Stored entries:

Start of Block

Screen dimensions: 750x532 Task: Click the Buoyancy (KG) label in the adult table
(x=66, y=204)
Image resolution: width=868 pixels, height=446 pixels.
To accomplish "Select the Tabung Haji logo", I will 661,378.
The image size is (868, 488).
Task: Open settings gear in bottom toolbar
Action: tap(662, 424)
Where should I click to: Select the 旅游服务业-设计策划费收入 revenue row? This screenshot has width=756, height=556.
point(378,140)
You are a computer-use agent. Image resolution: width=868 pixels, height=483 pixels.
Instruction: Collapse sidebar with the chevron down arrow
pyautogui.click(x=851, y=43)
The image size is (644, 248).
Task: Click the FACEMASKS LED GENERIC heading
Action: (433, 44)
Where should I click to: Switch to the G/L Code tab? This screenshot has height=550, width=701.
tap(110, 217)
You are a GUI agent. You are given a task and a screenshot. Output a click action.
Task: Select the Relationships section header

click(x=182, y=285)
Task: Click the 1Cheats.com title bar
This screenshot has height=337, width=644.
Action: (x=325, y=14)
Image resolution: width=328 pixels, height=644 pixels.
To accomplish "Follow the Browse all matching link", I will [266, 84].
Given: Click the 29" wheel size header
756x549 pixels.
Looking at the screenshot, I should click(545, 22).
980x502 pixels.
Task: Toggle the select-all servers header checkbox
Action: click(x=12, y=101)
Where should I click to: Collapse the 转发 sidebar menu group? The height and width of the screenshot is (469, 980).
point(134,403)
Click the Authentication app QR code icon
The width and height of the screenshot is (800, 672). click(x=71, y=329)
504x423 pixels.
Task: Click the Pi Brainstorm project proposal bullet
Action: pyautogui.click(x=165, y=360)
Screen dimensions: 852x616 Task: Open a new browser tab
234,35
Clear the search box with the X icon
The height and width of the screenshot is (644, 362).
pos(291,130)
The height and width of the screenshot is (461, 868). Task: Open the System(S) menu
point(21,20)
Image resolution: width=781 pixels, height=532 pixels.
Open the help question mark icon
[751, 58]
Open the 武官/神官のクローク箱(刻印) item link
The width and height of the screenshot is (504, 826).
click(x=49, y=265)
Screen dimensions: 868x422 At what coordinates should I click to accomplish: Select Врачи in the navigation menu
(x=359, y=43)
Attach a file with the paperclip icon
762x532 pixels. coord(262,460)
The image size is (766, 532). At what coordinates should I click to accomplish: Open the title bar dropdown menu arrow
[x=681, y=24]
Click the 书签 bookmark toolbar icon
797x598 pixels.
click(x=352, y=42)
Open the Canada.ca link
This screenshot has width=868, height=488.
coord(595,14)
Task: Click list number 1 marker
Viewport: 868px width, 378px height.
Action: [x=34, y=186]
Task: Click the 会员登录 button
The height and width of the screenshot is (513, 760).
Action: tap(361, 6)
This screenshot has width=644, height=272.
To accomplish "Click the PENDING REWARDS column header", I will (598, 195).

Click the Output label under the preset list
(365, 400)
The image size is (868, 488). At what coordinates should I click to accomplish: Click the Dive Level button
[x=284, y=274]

End of Block

- Directions
In full and without change, transcribe the entries.

- Result of this task
Screen dimensions: 750x532 Task: Click the Buoyancy (KG) label in the adult table
(x=66, y=204)
Image resolution: width=868 pixels, height=446 pixels.
To accomplish "Select the Tabung Haji logo", I will 661,378.
The image size is (868, 488).
Task: Open settings gear in bottom toolbar
Action: tap(662, 424)
Where should I click to: Select the 旅游服务业-设计策划费收入 revenue row? This screenshot has width=756, height=556.
point(378,140)
You are a computer-use agent. Image resolution: width=868 pixels, height=483 pixels.
Instruction: Collapse sidebar with the chevron down arrow
pyautogui.click(x=851, y=43)
The image size is (644, 248).
Task: Click the FACEMASKS LED GENERIC heading
Action: (433, 44)
Where should I click to: Switch to the G/L Code tab? This screenshot has height=550, width=701.
tap(110, 217)
You are a GUI agent. You are given a task and a screenshot. Output a click action.
Task: Select the Relationships section header

click(x=182, y=285)
Task: Click the 1Cheats.com title bar
This screenshot has height=337, width=644.
Action: (x=325, y=14)
Image resolution: width=328 pixels, height=644 pixels.
To accomplish "Follow the Browse all matching link", I will [266, 84].
Given: Click the 29" wheel size header
756x549 pixels.
Looking at the screenshot, I should click(545, 22).
980x502 pixels.
Task: Toggle the select-all servers header checkbox
Action: click(x=12, y=101)
Where should I click to: Collapse the 转发 sidebar menu group? The height and width of the screenshot is (469, 980).
point(134,403)
Click the Authentication app QR code icon
The width and height of the screenshot is (800, 672). click(x=71, y=329)
504x423 pixels.
Task: Click the Pi Brainstorm project proposal bullet
Action: pyautogui.click(x=165, y=360)
Screen dimensions: 852x616 Task: Open a new browser tab
234,35
Clear the search box with the X icon
The height and width of the screenshot is (644, 362).
pos(291,130)
The height and width of the screenshot is (461, 868). Task: Open the System(S) menu
point(21,20)
Image resolution: width=781 pixels, height=532 pixels.
Open the help question mark icon
[751, 58]
Open the 武官/神官のクローク箱(刻印) item link
The width and height of the screenshot is (504, 826).
click(x=49, y=265)
Screen dimensions: 868x422 At what coordinates should I click to accomplish: Select Врачи in the navigation menu
(x=359, y=43)
Attach a file with the paperclip icon
762x532 pixels. coord(262,460)
The image size is (766, 532). At what coordinates should I click to accomplish: Open the title bar dropdown menu arrow
[x=681, y=24]
Click the 书签 bookmark toolbar icon
797x598 pixels.
click(x=352, y=42)
Open the Canada.ca link
This screenshot has width=868, height=488.
coord(595,14)
Task: Click list number 1 marker
Viewport: 868px width, 378px height.
Action: [x=34, y=186]
Task: Click the 会员登录 button
The height and width of the screenshot is (513, 760).
Action: tap(361, 6)
This screenshot has width=644, height=272.
To accomplish "Click the PENDING REWARDS column header", I will (598, 195).

Click the Output label under the preset list
(365, 400)
The image size is (868, 488). At what coordinates should I click to accomplish: Click the Dive Level button
[x=284, y=274]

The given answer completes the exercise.